Re: [PATCH/RFC 06/10] strbuf: introduce strbuf_split_str_without_term()

[Date Prev][Date Next][Thread Prev][Thread Next][Date Index][Thread Index]

 



On Wed, Nov 11, 2015 at 2:44 PM, Karthik Nayak <karthik.188@xxxxxxxxx> wrote:
> The current implementation of 'strbuf_split_buf()' includes the
> terminator at the end of each strbuf post splitting. Include an option

s/Include an/Add an/

> wherein we can drop the terminator if required. In this context

s/required/desired/

> introduce a wrapper function 'strbuf_split_str_without_term()' which
> splits a given string into strbufs without including the terminator.
>
> Signed-off-by: Karthik Nayak <Karthik.188@xxxxxxxxx>
> ---
> diff --git a/ref-filter.c b/ref-filter.c
> @@ -892,14 +892,11 @@ static void populate_value(struct ref_array_item *ref)
>                          * TODO: Implement a function similar to strbuf_split_str()
>                          * which would omit the separator from the end of each value.
>                          */
> -                       s = to_free = strbuf_split_str(valp, ',', 0);
> +                       s = to_free = strbuf_split_str_without_term(valp, ',', 0);
>
>                         align->position = ALIGN_LEFT;
>
>                         while (*s) {
> -                               /*  Strip trailing comma */
> -                               if (s[1])
> -                                       strbuf_setlen(s[0], s[0]->len - 1);

I'd prefer to see this ref-filter.c change split out as a separate
patch so as not to pollute the otherwise single-purpose change
introduced by this patch (i.e. capability to omit the terminator).

Also, it might make sense to move this patch to the head of the
series, since it's conceptually distinct from the rest of the patches,
and could conceivably prove useful on its own, regardless of how the
rest of the series fares.

>                                 if (!strtoul_ui(s[0]->buf, 10, (unsigned int *)&width))
>                                         ;
>                                 else if (!strcmp(s[0]->buf, "left"))
> diff --git a/strbuf.c b/strbuf.c
> @@ -115,7 +115,7 @@ void strbuf_tolower(struct strbuf *sb)
>  }
>
>  struct strbuf **strbuf_split_buf(const char *str, size_t slen,
> -                                int terminator, int max)
> +                                int terminator, int max, int with_term)

"with_term" might undesirably be interpreted as meaning "use this
particular term". Perhaps a different name, such as "include_term",
"drop_term", or "omit_term" would be a bit less ambiguous. (I think I
prefer "omit_term".)

>  {
>         struct strbuf **ret = NULL;
>         size_t nr = 0, alloc = 0;
> @@ -123,18 +123,27 @@ struct strbuf **strbuf_split_buf(const char *str, size_t slen,
>
>         while (slen) {
>                 int len = slen;
> +               int term = with_term;

"term" is not a great variable name, and is easily confused with the
existing "terminator" input argument. This is really being used as a
length adjustment, so perhaps a name such as 'term_adjust' or
'len_adjust' or something better would be preferable.

Also, since the value of 'with_term' never changes, then 'term' will
have the same value each time through the loop, thus you could
(should) hoist the declaration and initialization of 'term' outside of
the loop.

_SET TASK A_.
Take the records from the line containing "approach [423, 112]" through their final line and write that stretch out again with "element" swapped for "item", changing nothing else.

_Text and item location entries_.
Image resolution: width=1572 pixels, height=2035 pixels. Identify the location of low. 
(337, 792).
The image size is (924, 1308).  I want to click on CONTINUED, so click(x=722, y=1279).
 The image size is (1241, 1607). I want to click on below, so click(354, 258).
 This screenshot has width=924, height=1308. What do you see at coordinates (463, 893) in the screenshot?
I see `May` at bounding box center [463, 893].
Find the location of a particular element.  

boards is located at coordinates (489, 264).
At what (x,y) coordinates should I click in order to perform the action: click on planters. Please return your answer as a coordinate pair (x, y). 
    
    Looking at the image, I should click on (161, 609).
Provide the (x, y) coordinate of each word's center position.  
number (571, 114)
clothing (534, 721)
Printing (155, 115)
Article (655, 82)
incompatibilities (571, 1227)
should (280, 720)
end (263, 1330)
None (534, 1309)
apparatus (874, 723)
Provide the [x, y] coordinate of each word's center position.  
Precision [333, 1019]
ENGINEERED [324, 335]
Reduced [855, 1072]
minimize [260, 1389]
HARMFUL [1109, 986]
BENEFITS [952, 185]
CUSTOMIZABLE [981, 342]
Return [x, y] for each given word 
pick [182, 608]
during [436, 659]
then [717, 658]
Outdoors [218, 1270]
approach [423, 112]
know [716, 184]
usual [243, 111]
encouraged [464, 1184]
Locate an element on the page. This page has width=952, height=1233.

_SET TASK B_.
Write the next part of the review of the strbuf splitting patch, picking up right after its last sentence.

_FINAL RESULT A_.
approach [423, 112]
know [716, 184]
usual [243, 111]
encouraged [464, 1184]
Locate an item on the page. This page has width=952, height=1233.

_FINAL RESULT B_.
Due to the way you're using this variable ('term'), you want its value
always to be 0 or 1 but you don't do anything to ensure that. What if
the user passes in 42 rather than 0 or 1? That would mess up your
(below) calculations. Worse, what if the user passes in -42? That
would be particularly alarming. To turn this into a boolean value (0
or 1), do this instead:

    int term = !!with_term;

>                 if (max <= 0 || nr + 1 < max) {
>                         const char *end = memchr(str, terminator, slen);
>                         if (end)
> -                               len = end - str + 1;
> +                               len = end - str + term;
> +                       else
> +                               /*  When no terminator present, we must add the last character */
> +                               term = 1;
>                 }
>                 t = xmalloc(sizeof(struct strbuf));
>                 strbuf_init(t, len);
>                 strbuf_add(t, str, len);
>                 ALLOC_GROW(ret, nr + 2, alloc);
>                 ret[nr++] = t;
> -               str += len;
> -               slen -= len;
> +               if (!term) {
> +                       str += len + 1;
> +                       slen -= len + 1;
> +               } else {
> +                       str += len;
> +                       slen -= len;
> +               }

This new logic is complex and confusing, thus difficult to review for
correctness. Rather than messing with 'len' and the existing logic,
how about instead, just adjusting the amount you store in the strbuf?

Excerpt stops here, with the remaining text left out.